» **Requirement**
Copy out each of the following lines word for word, without changing anything.

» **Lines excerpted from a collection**
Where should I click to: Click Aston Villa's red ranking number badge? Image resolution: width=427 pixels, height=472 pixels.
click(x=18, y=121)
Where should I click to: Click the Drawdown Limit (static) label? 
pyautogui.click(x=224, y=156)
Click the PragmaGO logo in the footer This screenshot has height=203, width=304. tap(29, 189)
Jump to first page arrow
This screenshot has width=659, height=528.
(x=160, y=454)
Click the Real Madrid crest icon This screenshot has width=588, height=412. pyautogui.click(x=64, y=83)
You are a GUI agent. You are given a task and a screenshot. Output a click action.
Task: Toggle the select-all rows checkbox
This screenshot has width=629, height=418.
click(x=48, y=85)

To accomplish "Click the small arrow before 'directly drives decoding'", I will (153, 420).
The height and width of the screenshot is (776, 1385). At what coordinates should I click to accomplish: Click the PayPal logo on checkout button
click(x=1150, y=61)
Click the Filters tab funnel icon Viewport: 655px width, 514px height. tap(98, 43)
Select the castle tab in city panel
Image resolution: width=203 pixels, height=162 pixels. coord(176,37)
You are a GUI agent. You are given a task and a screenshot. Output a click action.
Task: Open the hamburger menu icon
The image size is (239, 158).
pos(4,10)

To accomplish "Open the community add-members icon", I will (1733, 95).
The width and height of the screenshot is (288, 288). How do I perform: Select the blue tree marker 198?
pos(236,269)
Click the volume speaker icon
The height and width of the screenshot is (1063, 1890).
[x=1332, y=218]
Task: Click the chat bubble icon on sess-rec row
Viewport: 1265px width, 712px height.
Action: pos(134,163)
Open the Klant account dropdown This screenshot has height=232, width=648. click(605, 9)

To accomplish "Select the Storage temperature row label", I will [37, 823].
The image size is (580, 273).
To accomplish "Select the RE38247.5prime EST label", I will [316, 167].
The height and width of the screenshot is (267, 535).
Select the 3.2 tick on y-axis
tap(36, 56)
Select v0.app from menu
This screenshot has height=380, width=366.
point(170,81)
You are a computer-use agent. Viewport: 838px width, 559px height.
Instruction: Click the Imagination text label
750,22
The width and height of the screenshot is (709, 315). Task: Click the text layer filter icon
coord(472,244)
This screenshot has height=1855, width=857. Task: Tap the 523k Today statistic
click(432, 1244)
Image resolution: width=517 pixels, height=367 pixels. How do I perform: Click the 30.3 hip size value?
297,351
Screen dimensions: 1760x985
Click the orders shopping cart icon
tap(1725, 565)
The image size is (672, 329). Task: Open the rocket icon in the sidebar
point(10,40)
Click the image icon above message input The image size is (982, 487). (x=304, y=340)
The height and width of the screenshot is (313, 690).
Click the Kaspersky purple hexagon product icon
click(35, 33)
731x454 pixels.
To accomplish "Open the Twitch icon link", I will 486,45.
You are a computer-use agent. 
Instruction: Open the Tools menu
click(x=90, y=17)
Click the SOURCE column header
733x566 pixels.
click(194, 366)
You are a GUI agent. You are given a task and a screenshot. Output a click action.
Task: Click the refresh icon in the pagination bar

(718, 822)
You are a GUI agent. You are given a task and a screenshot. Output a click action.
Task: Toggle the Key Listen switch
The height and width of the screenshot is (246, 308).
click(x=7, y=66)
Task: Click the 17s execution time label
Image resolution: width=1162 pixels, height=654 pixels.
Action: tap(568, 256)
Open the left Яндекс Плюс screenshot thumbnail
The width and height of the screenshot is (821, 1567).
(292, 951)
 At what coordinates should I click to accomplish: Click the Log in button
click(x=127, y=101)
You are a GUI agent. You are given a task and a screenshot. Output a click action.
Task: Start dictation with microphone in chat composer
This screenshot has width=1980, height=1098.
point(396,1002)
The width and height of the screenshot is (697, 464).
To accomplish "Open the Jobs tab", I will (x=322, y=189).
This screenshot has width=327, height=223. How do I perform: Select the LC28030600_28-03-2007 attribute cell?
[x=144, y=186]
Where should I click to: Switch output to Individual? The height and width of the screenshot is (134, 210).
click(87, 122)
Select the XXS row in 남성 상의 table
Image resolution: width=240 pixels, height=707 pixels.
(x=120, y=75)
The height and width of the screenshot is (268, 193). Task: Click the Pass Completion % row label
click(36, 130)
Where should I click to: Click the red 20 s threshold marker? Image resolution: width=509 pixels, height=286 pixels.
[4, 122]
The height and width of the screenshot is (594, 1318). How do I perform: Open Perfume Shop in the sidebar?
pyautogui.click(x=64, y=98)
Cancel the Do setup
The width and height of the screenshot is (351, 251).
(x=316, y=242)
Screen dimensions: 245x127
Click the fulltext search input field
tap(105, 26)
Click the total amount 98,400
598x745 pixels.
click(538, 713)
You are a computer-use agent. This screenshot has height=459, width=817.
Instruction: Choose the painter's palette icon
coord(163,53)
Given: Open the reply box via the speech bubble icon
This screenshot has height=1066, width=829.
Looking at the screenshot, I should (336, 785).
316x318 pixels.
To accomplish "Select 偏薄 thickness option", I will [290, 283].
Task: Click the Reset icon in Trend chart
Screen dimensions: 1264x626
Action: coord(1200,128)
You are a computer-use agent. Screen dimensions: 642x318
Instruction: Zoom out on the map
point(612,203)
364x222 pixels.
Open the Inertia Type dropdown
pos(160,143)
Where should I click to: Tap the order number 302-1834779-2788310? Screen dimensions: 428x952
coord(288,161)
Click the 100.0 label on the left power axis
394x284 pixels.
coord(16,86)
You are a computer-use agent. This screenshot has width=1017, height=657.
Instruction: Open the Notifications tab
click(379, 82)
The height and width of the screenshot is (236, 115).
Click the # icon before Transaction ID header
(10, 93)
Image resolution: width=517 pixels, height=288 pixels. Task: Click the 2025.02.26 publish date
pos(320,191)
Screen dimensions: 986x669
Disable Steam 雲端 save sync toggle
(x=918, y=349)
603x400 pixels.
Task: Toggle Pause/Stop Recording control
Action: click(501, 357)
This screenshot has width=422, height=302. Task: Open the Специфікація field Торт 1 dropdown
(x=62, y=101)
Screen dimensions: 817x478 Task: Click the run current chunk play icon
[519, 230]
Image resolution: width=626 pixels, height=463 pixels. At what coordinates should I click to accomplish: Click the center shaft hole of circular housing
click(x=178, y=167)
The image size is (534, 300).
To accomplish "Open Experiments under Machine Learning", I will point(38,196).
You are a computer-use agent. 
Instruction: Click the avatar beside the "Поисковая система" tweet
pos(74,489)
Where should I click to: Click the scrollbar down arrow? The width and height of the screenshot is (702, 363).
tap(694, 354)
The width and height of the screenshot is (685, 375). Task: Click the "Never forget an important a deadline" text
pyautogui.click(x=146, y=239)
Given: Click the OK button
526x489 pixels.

» **Problem solution**
Where should I click to: Click Aston Villa's red ranking number badge? Image resolution: width=427 pixels, height=472 pixels.
click(x=18, y=121)
Where should I click to: Click the Drawdown Limit (static) label? 
pyautogui.click(x=224, y=156)
Click the PragmaGO logo in the footer This screenshot has height=203, width=304. tap(29, 189)
Jump to first page arrow
This screenshot has width=659, height=528.
(x=160, y=454)
Click the Real Madrid crest icon This screenshot has width=588, height=412. pyautogui.click(x=64, y=83)
You are a GUI agent. You are given a task and a screenshot. Output a click action.
Task: Toggle the select-all rows checkbox
This screenshot has width=629, height=418.
click(x=48, y=85)

To accomplish "Click the small arrow before 'directly drives decoding'", I will (153, 420).
The height and width of the screenshot is (776, 1385). At what coordinates should I click to accomplish: Click the PayPal logo on checkout button
click(x=1150, y=61)
Click the Filters tab funnel icon Viewport: 655px width, 514px height. tap(98, 43)
Select the castle tab in city panel
Image resolution: width=203 pixels, height=162 pixels. coord(176,37)
You are a GUI agent. You are given a task and a screenshot. Output a click action.
Task: Open the hamburger menu icon
The image size is (239, 158).
pos(4,10)

To accomplish "Open the community add-members icon", I will (1733, 95).
The width and height of the screenshot is (288, 288). How do I perform: Select the blue tree marker 198?
pos(236,269)
Click the volume speaker icon
The height and width of the screenshot is (1063, 1890).
[x=1332, y=218]
Task: Click the chat bubble icon on sess-rec row
Viewport: 1265px width, 712px height.
Action: pos(134,163)
Open the Klant account dropdown This screenshot has height=232, width=648. click(605, 9)

To accomplish "Select the Storage temperature row label", I will [37, 823].
The image size is (580, 273).
To accomplish "Select the RE38247.5prime EST label", I will [316, 167].
The height and width of the screenshot is (267, 535).
Select the 3.2 tick on y-axis
tap(36, 56)
Select v0.app from menu
This screenshot has height=380, width=366.
point(170,81)
You are a computer-use agent. Viewport: 838px width, 559px height.
Instruction: Click the Imagination text label
750,22
The width and height of the screenshot is (709, 315). Task: Click the text layer filter icon
coord(472,244)
This screenshot has height=1855, width=857. Task: Tap the 523k Today statistic
click(432, 1244)
Image resolution: width=517 pixels, height=367 pixels. How do I perform: Click the 30.3 hip size value?
297,351
Screen dimensions: 1760x985
Click the orders shopping cart icon
tap(1725, 565)
The image size is (672, 329). Task: Open the rocket icon in the sidebar
point(10,40)
Click the image icon above message input The image size is (982, 487). (x=304, y=340)
The height and width of the screenshot is (313, 690).
Click the Kaspersky purple hexagon product icon
click(35, 33)
731x454 pixels.
To accomplish "Open the Twitch icon link", I will 486,45.
You are a computer-use agent. 
Instruction: Open the Tools menu
click(x=90, y=17)
Click the SOURCE column header
733x566 pixels.
click(194, 366)
You are a GUI agent. You are given a task and a screenshot. Output a click action.
Task: Click the refresh icon in the pagination bar

(718, 822)
You are a GUI agent. You are given a task and a screenshot. Output a click action.
Task: Toggle the Key Listen switch
The height and width of the screenshot is (246, 308).
click(x=7, y=66)
Task: Click the 17s execution time label
Image resolution: width=1162 pixels, height=654 pixels.
Action: tap(568, 256)
Open the left Яндекс Плюс screenshot thumbnail
The width and height of the screenshot is (821, 1567).
(292, 951)
 At what coordinates should I click to accomplish: Click the Log in button
click(x=127, y=101)
You are a GUI agent. You are given a task and a screenshot. Output a click action.
Task: Start dictation with microphone in chat composer
This screenshot has width=1980, height=1098.
point(396,1002)
The width and height of the screenshot is (697, 464).
To accomplish "Open the Jobs tab", I will (x=322, y=189).
This screenshot has width=327, height=223. How do I perform: Select the LC28030600_28-03-2007 attribute cell?
[x=144, y=186]
Where should I click to: Switch output to Individual? The height and width of the screenshot is (134, 210).
click(87, 122)
Select the XXS row in 남성 상의 table
Image resolution: width=240 pixels, height=707 pixels.
(x=120, y=75)
The height and width of the screenshot is (268, 193). Task: Click the Pass Completion % row label
click(36, 130)
Where should I click to: Click the red 20 s threshold marker? Image resolution: width=509 pixels, height=286 pixels.
[4, 122]
The height and width of the screenshot is (594, 1318). How do I perform: Open Perfume Shop in the sidebar?
pyautogui.click(x=64, y=98)
Cancel the Do setup
The width and height of the screenshot is (351, 251).
(x=316, y=242)
Screen dimensions: 245x127
Click the fulltext search input field
tap(105, 26)
Click the total amount 98,400
598x745 pixels.
click(538, 713)
You are a computer-use agent. This screenshot has height=459, width=817.
Instruction: Choose the painter's palette icon
coord(163,53)
Given: Open the reply box via the speech bubble icon
This screenshot has height=1066, width=829.
Looking at the screenshot, I should (336, 785).
316x318 pixels.
To accomplish "Select 偏薄 thickness option", I will [290, 283].
Task: Click the Reset icon in Trend chart
Screen dimensions: 1264x626
Action: coord(1200,128)
You are a computer-use agent. Screen dimensions: 642x318
Instruction: Zoom out on the map
point(612,203)
364x222 pixels.
Open the Inertia Type dropdown
pos(160,143)
Where should I click to: Tap the order number 302-1834779-2788310? Screen dimensions: 428x952
coord(288,161)
Click the 100.0 label on the left power axis
394x284 pixels.
coord(16,86)
You are a computer-use agent. This screenshot has width=1017, height=657.
Instruction: Open the Notifications tab
click(379, 82)
The height and width of the screenshot is (236, 115).
Click the # icon before Transaction ID header
(10, 93)
Image resolution: width=517 pixels, height=288 pixels. Task: Click the 2025.02.26 publish date
pos(320,191)
Screen dimensions: 986x669
Disable Steam 雲端 save sync toggle
(x=918, y=349)
603x400 pixels.
Task: Toggle Pause/Stop Recording control
Action: click(501, 357)
This screenshot has width=422, height=302. Task: Open the Специфікація field Торт 1 dropdown
(x=62, y=101)
Screen dimensions: 817x478 Task: Click the run current chunk play icon
[519, 230]
Image resolution: width=626 pixels, height=463 pixels. At what coordinates should I click to accomplish: Click the center shaft hole of circular housing
click(x=178, y=167)
The image size is (534, 300).
To accomplish "Open Experiments under Machine Learning", I will point(38,196).
You are a computer-use agent. 
Instruction: Click the avatar beside the "Поисковая система" tweet
pos(74,489)
Where should I click to: Click the scrollbar down arrow? The width and height of the screenshot is (702, 363).
tap(694, 354)
The width and height of the screenshot is (685, 375). Task: Click the "Never forget an important a deadline" text
pyautogui.click(x=146, y=239)
Given: Click the OK button
526x489 pixels.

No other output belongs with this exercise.